Гулял Федя недолго. Вечерело, во дворе, кроме Ляльки, с которой он после случая с мороженым не разговаривал, никого не было, и уж очень он боялся, как бы Горев не раздумал быть его отцом. Он осторожно вошел в комнату. Тетя Клава и Николай Егорович сидели за столом. У Горева было очень печальное лицо. На широкой ладони он держал маленькое кольцо, и Феде казалось, что большая его рука дрожит. Кольцо это Федя хорошо знал; оно называлось «маминой памятью» и бережно хранилось в шкатулке. Он подошел к столу, спросил:
— Ты отдала ему кольцо? Насовсем?
Клавдия Акимовна кивнула и, притянув Федю к себе, крепко обняла. Потом она встала и ушла в кухню ставить самовар.
Федя развлекал гостя. Сначала он показал Гореву медвежью шкуру. Тот рассеянно похвалил — видимо, шкура ему не понравилась. Тогда Федя принес свое деревянное поломанное ружье и велел Гореву починить. Николай Егорович чинил долго, больше смотрел на Федю и на дверь в ожидании Клавдии Акимовны. Федя с откровенным недоверием спросил:
— А ты умеешь?
— Я стараюсь… Ты его здорово отделал.
Ружье Горев все‑таки починил. Федя великодушно похвалил:
— Ты молодец! — и пошел показать Клавдии Акимовне. Она стояла около самовара и не замечала, что он давно кипит. Глаза у нее были скучные, задумчивые.
— Феденька, — сказала она, — вот и нашелся твой папа… Было непонятно, почему не радуется тетя Клава папиному возвращению. Он спросил ее об этом.
— Я от радости в себя прийти не могу, — возразила она. Федя внимательно всмотрелся в ее лицо — искал радость, но так и не нашел.

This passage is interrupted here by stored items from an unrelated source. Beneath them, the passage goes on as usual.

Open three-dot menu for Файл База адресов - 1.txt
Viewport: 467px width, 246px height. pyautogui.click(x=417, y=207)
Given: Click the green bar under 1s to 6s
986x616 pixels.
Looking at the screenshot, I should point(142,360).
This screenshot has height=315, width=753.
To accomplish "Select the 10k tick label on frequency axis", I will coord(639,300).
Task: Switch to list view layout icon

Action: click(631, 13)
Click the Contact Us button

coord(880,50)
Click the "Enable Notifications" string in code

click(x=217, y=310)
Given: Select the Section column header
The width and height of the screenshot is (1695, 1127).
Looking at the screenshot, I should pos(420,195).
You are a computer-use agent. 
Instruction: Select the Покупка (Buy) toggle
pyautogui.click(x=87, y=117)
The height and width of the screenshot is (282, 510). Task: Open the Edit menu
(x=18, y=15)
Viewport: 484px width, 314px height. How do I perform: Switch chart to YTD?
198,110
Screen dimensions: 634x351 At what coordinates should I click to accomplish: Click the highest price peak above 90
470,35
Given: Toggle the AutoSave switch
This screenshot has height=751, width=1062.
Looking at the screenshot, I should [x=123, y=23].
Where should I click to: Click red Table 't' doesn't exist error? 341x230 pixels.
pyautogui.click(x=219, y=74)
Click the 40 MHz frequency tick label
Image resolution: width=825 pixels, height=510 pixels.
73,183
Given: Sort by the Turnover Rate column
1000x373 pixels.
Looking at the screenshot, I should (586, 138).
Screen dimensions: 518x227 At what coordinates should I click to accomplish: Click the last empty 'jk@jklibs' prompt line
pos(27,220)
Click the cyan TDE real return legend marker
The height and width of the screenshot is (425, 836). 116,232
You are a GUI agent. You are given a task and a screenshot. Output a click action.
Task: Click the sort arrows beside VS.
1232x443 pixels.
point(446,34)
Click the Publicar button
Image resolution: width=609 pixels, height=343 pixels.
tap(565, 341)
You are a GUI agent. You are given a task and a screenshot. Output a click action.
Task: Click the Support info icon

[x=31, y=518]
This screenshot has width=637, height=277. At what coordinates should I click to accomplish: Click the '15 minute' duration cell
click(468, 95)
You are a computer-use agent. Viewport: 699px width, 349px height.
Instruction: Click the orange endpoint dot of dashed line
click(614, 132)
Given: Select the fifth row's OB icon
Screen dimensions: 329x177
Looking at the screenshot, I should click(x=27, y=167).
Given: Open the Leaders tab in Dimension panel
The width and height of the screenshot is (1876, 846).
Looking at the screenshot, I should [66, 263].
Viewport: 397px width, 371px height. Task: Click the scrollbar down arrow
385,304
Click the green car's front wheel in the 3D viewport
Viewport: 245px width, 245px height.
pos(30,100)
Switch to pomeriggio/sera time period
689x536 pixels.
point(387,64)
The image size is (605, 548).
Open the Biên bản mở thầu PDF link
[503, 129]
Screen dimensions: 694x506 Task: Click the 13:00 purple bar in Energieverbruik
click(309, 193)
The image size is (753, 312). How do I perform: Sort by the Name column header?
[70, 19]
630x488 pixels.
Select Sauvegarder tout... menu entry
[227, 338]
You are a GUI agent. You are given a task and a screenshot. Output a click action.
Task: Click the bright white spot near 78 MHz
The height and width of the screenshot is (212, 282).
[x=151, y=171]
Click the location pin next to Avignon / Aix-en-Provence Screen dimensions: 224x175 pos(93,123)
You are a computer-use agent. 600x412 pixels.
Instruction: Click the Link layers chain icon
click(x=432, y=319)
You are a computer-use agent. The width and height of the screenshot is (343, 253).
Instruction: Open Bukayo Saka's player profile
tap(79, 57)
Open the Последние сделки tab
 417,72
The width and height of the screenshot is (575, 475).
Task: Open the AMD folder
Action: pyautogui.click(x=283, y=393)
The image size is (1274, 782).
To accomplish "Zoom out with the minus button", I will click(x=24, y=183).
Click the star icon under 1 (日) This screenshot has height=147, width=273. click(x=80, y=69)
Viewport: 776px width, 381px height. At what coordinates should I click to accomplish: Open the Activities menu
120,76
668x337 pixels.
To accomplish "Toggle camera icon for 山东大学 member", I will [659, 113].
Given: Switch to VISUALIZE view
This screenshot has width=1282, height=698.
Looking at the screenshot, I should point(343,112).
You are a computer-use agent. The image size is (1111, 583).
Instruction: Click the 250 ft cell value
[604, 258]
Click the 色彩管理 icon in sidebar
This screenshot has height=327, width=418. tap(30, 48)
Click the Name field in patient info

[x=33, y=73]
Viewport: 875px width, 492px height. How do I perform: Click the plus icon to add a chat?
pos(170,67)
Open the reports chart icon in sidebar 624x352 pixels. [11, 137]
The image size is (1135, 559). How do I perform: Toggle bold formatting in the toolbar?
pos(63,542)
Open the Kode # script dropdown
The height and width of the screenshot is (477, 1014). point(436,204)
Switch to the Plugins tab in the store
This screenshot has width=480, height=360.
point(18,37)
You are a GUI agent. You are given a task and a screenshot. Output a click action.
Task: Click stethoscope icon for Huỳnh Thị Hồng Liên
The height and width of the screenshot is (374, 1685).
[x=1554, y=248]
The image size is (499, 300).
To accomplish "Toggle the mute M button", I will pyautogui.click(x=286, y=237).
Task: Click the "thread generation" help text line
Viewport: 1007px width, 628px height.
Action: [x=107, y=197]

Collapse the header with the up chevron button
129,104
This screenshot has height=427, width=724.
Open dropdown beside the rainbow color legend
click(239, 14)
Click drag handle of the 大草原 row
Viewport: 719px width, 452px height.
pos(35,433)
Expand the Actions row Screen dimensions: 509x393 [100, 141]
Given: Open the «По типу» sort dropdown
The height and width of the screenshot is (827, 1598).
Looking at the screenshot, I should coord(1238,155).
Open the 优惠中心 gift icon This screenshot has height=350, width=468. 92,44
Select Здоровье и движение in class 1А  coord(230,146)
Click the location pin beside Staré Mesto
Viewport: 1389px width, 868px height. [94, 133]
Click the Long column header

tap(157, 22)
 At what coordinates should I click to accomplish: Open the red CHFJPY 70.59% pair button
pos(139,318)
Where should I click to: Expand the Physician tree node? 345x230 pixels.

Было решено, что Федя поедет к бабушке, матери Николая Егоровича, и будет там до тех пор, пока не закончится война. Николай Егорович и Клавдия Акимовна вернутся на фронт. Он — в свой полк, она — в госпиталь, где хирургом работает ее муж Петр Белкин.
Вскоре Горев и Федя провожали Клавдию Акимовну. Через Двину на вокзал они ехали на ледоколе, и Рыжик оживленно рассказывал, как недавно здесь ездили по льду на оленях. Горев слушал внимательно и не спускал с Феди глаз. Федя задумался. Потом спросил серьезно:
— Ты всегда будешь папой?
— Теперь уже всегда. Больше ты, Рыжик, не потеряешься.
— Тогда меняемся ремнями?
Николай Егорович сказал, что дома сделает в своем ремне новые дырочки и вручит его Рыжику.
На вокзале Клавдия Акимовна крепко обняла Федю.
— До свидания, Федор Петрович! Ты не забудешь меня?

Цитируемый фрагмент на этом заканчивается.